Schools superintendent to lose top critic as voters oust incumbent

Davidson discusses his defeat at a Tuesday election event in Key West.
Davidson discusses his defeat at a Tuesday election event in Key West. Keynoter

Keys schools Superintendent Mark Porter won’t have Ed Davidson to kick him around anymore.

Monroe County voters ousted incumbent Davidson from the five-member School Board on Tuesday, preferring instead Mindy Conn, a former New York attorney turned mother of two living on Sugarloaf Key, by an 18-point margin.

Conn swept the Lower Keys, winning all 10 Key West precincts, along with Stock Island, Big Coppitt and Sugarloaf, according to detailed reports by Monroe County Supervisor of Elections Joyce Griffin.

Davidson did his best in his hometown of Marathon, snapping up all precincts. Conn won four Upper Keys precincts, including Ocean Reef by 82 percent.

But unlike Conn, Davidson couldn’t top 58 percent — his personal best at the Marathon Moose Lodge — in any of the 33 precincts in the Keys. Conn took 20 precincts to Davidson’s 12. The two tied at precinct 28 in Key Largo.

In choosing Conn over the one-term incumbent for District 3, voters also removed from office the School Board’s top critic when it comes to Porter’s performance and administrators’ work.

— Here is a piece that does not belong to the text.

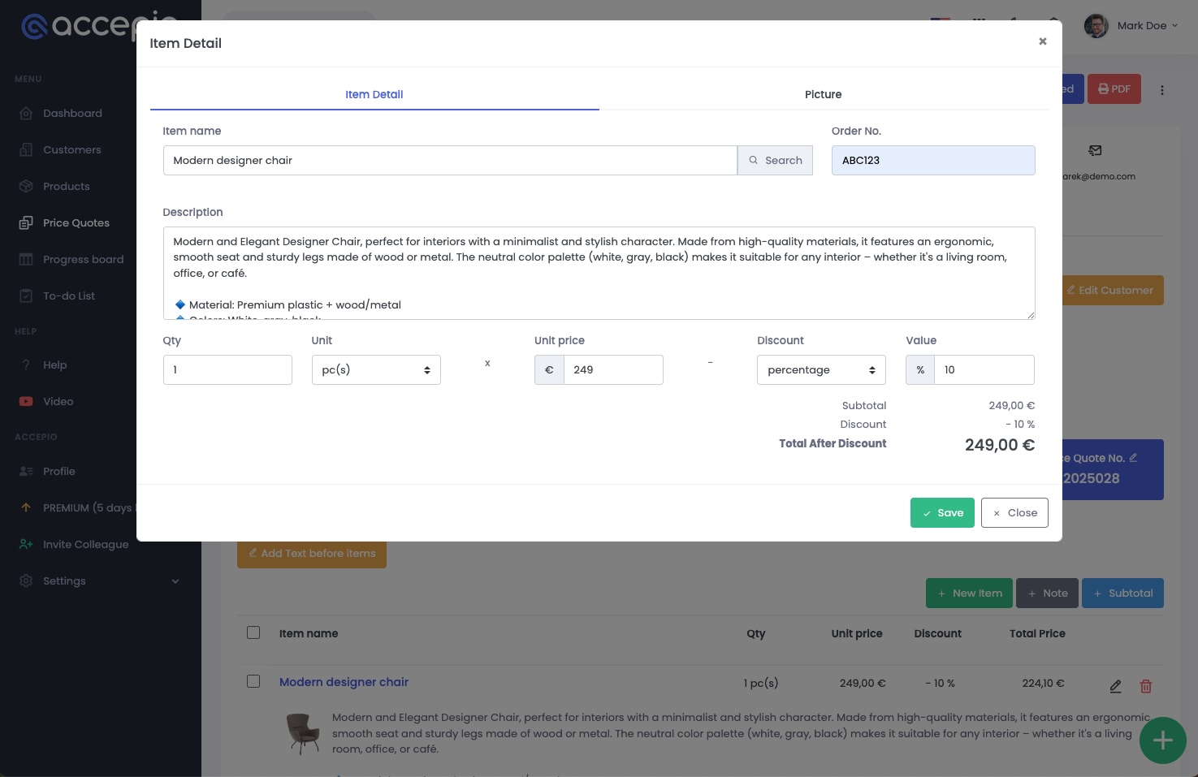1198x777 pixels.
Task: Select the Item Detail tab
Action: (x=374, y=94)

In the most recent set of evaluations of Porter by board members compiled in December, Davidson stood alone by rating poorly the superintendent hired in 2012 on an overall scale of 1-5. While his colleagues handed Porter overall scores of 3 and above, between “accomplished” and proficient,” Davidson graded Porter a 1.67, with one being “not acceptable.”

Moments after learning of his defeat Tuesday night, Davidson said many Keys residents who support him were out of town, adding his loss isn't a “repudiation” of anything he did on the School Board.

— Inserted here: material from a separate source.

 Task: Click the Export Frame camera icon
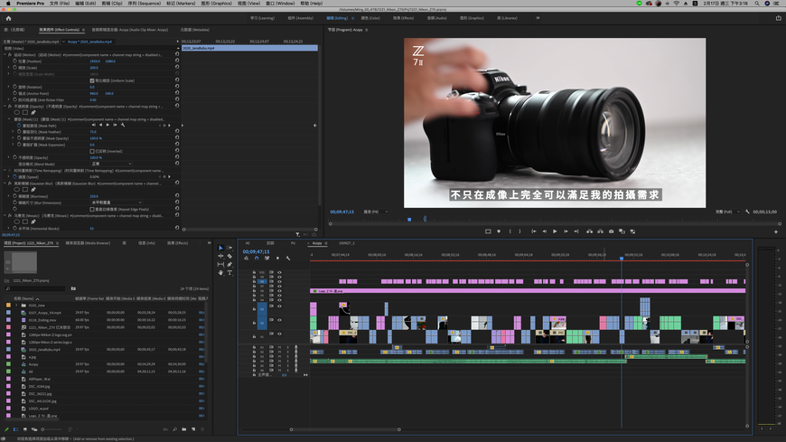611,231
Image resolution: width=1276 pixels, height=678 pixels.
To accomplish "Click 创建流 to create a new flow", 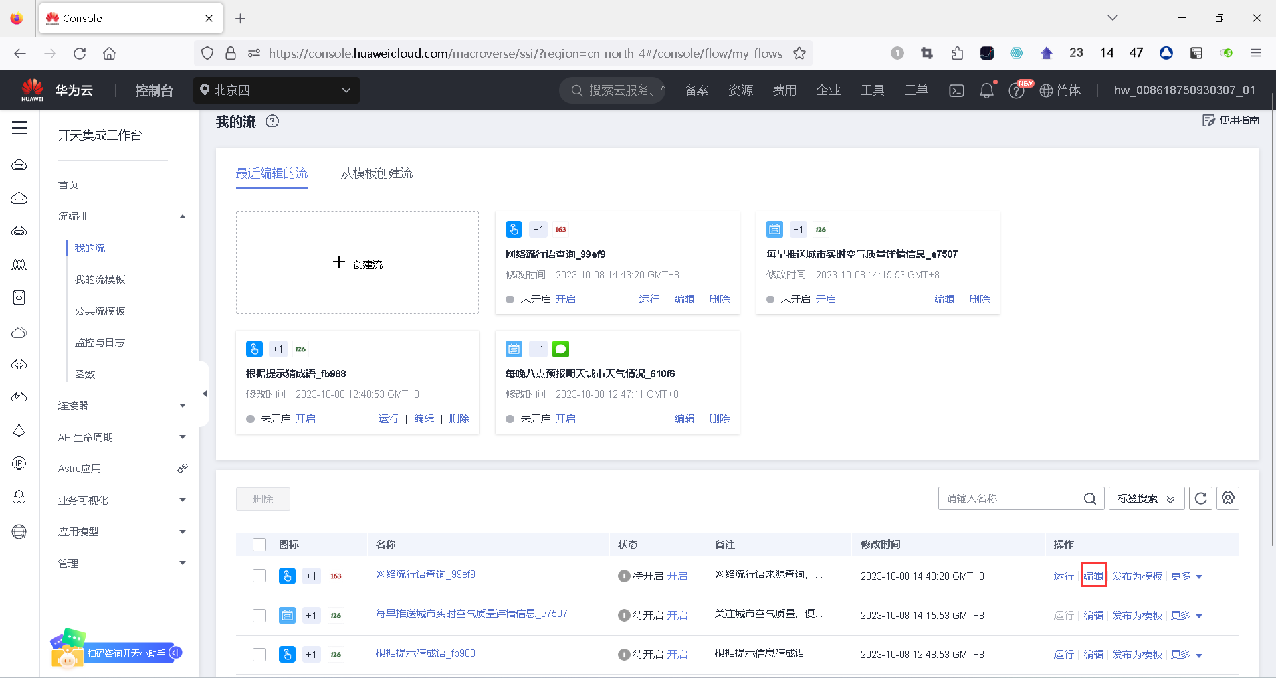I will coord(358,264).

“I've got two more months,” said Davidson, whose tenure included accusing the company that built the new Horace O’Bryant School in Key West of price gouging and questioning Porter’s integrity after he reassigned a principal after a scandal over $21,000 in cash disappearing from a day-care program.

Davidson this month said Porter isn’t the right person for the superintendent’s job, blasting him after learning Porter was job-seeking.

On Conn, Davidson didn’t exactly congratulate the political newcomer.

“Being nice to people doesn't always make them behave better,” he said, adding that her law degree may help her keep watch over the district’s financial handling.

“I don’t need to be a watch dog,” Conn said. She said she will do her homework on board issues and rejected Davidson’s chosen nickname.

Conn spent nearly all the $21,000 she raised, a figure that includes about $7,200 in donated goods for events, while Davidson spent more than $18,000 of his largely self-funded campaign that compiled $28,650, the latest campaign finance records show.

In Florida, voters elect school boards in nonpartisan races. The District 3 race drew 15,660 voters in Monroe, with 9,210 going to Conn while Davidson collected 6,450. Of the three countywide elections Tuesday, this one drew the most by a few hundred votes.